Sous la menace, plusieurs académies ont alors autorisé le retour à l’organisation initiale avec les deux heures banalisées, comme à Toulouse, Montpellier, Lyon et Marseille. Là où les recteurs ont voulu rester droits dans leurs bottes, comme dans l’académie de Créteil, les collègues ont débrayé le lundi, avec des taux souvent très supérieurs à 50%.

Il s’agit d’un mouvement qui concerne pour l’essentiel le second degré, à cause de la règle de la déclaration d’intention 48h avant de professeurEs des écoles, et qui est disparate d’un établissement à l’autre.
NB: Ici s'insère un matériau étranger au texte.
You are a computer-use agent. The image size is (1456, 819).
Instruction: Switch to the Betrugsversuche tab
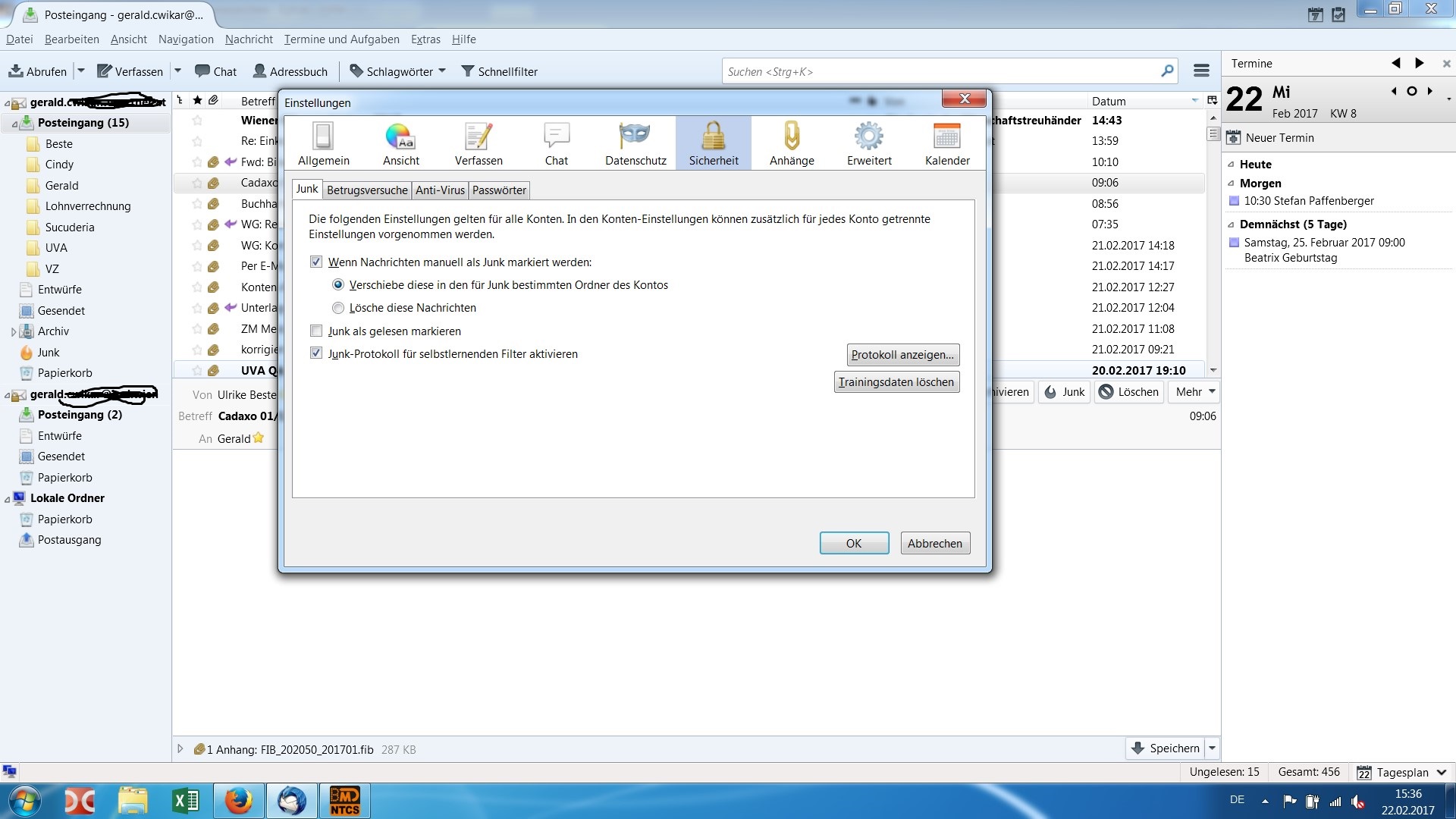[x=367, y=190]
Mais il fait l’effet d’un baril de poudre auquel on aurait soudainement mis le feu.

Surtout, il bat en brèche le discours lénifiant sur l’unité nationale derrière les enseignantEs. Ceux-ci et celles-ci montrent par cette grève qu’ils et elles ne sont pas dupes et qu’ils et elles savent ce qu’ils peuvent attendre de ce gouvernement comme soutien matériel ou même symbolique. Rien.

Lutter pour ne plus subir

Encore plus important pour la suite, on est passé d’une grève du scandale face à un hommage jugé « au rabais », dans laquelle beaucoup de choses se mêlaient, y compris les tendances les plus républicanistes, à une grève pour imposer un autre protocole sanitaire.

C’est pour cela que certains établissements ont voté la reconduction sur les jours suivants. Il faut désormais qu’un appel à la grève nationale vienne soutenir ce mouvement, d’ici la semaine prochaine. Et pourquoi pas le lundi 9, jour officiel de mise en application du nouveau protocole « renforcé mais pas trop » ?

Il ne faut pas attendre qu’il soit trop tard et que la seule option pour protéger les personnels, les élèves et leurs familles soit une nouvelle fermeture des établissements scolaires, comme tout le monde semble s’y résoudre. Ce serait catastrophique. D’autres choix sont possibles, et en premier lieu des embauches massives, que ce soit d’agentEs d’entretiens, de personnels médicaux-sociaux, d’assistantEs d’éducation, d’AESH, de profs. Qu’on ne vienne pas nous dire qu’en cette période où tant se retrouvent privéEs d’emploi, ce serait impossible si on y mettait les moyens. Cela permettrait enfin des conditions sanitaires dignes de ce nom et une réduction des effectifs dans toutes les classes, sans devoir rogner sur les enseignements. C’est vital.